Many race boots have vents built into the toes, like the excellent Sidi Rex, but this style – while great on track – isn’t very comfortable to walk around in.
TCX has a constantly evolving ‘Clima air’ range, like these TCX Clima Gore-Tex Surround boots, which have a clever venting system in the sole that really does work, yet doesn’t compromise waterproofing. I’ll also shortly be reviewing the new Climatrek Surround GTX, which have an even larger vent system and aren’t as long; keep an eye on our motorcycle boot reviews here.
There are now loads of street-style boots available; they might look like high-top trainers, but they can provide excellent protection while being all-day comfortable. We’ll shortly have a review out of the very good – if ridiculously-named – Spirit Motors Billy Winker boots from Sportsbikeshop; I’ve been impressed with their comfort and relatively affordable price.
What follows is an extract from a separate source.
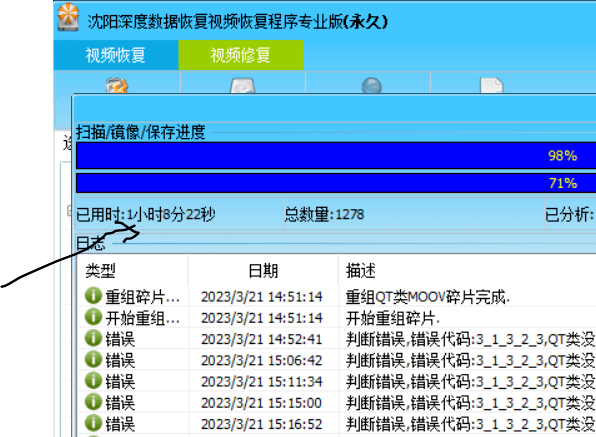Click the blank document toolbar icon
The height and width of the screenshot is (437, 596).
coord(491,86)
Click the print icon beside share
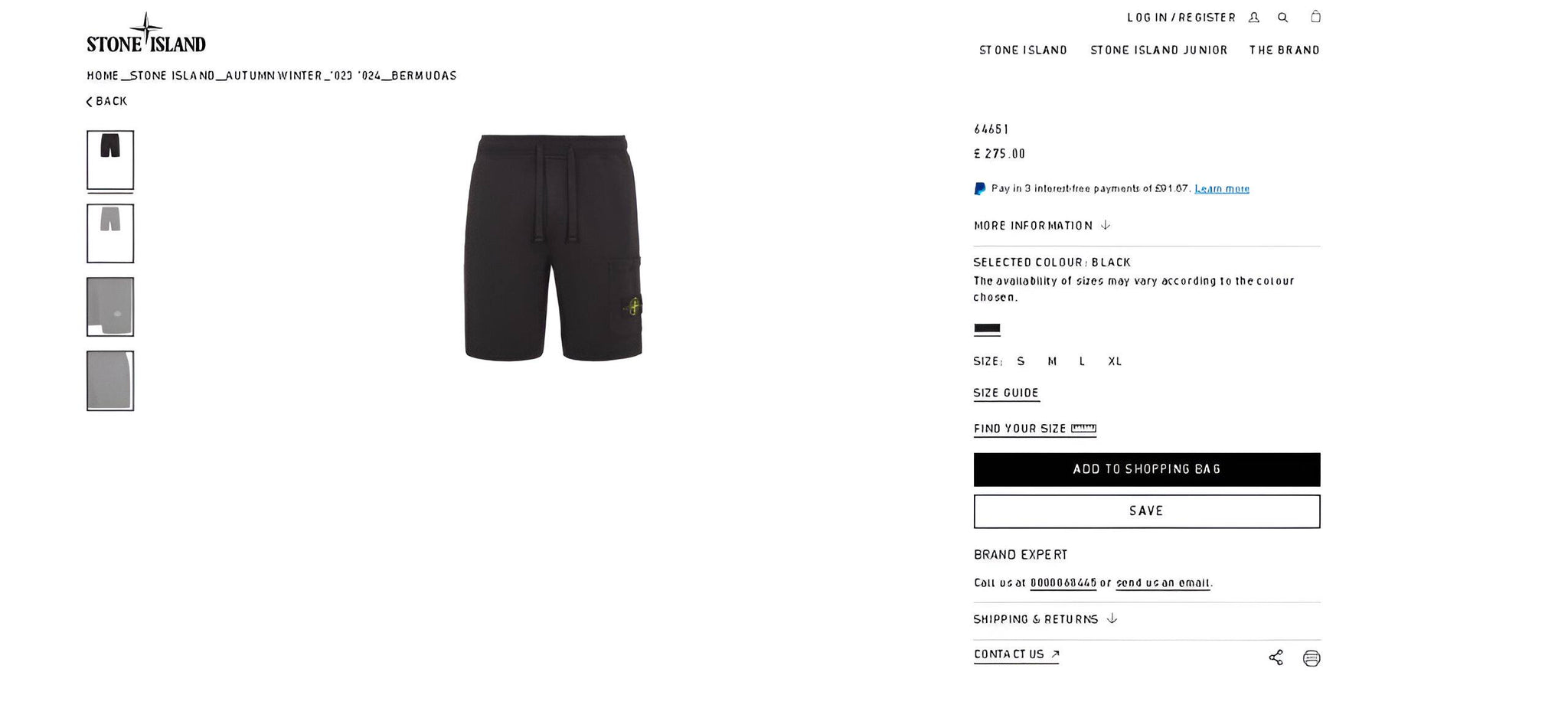1568x721 pixels. [x=1312, y=658]
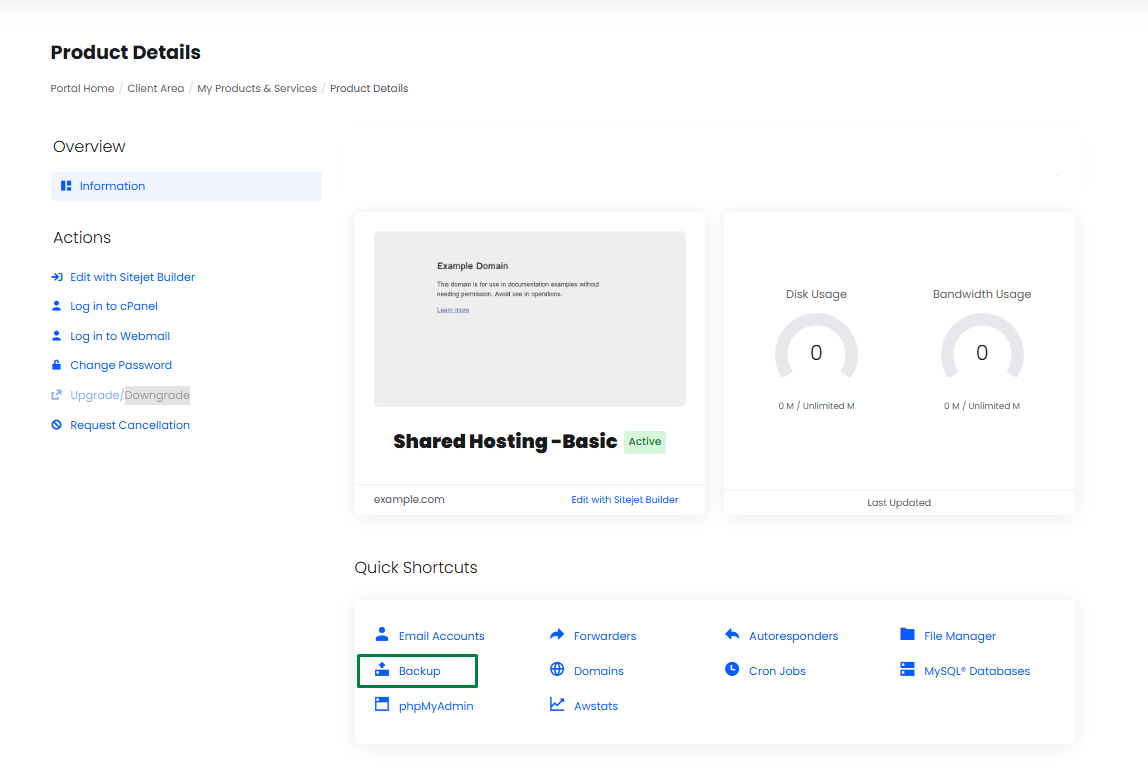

There are plenty of brands to choose from, but if you’re never going to ride in the rain, choose boots that don’t have a waterproof membrane, as they’ll be even cooler.
My choice: I’ve long been a fan of the TCX Street range – the TCX Street 3 being the latest – thanks to the fact I can wear them all day long, walking around and riding. The new Climatrek Surrounds don’t look as casual, but they are great on the bike.
Distributor’s link: www.nevis.uk.com
Over-heating can be dangerous; a drop in hydration of as little as 1% will reduce physical performance by around 10% and produce a marked drop in cognitive function, which could lead to poor decision-making and, ultimately, an accident. Most people don’t even feel thirsty until their hydration drops by 2%.
“There’s definitely a link between motorcyclists getting too hot, and a drop-off in cognitive function,” says Dr Ric Lovell, a sports physiologist from Hull University. “There’s all sorts of data across all sorts of sports to show that technical decision making is impaired when exercise is taken in the heat, and body temperature rises.”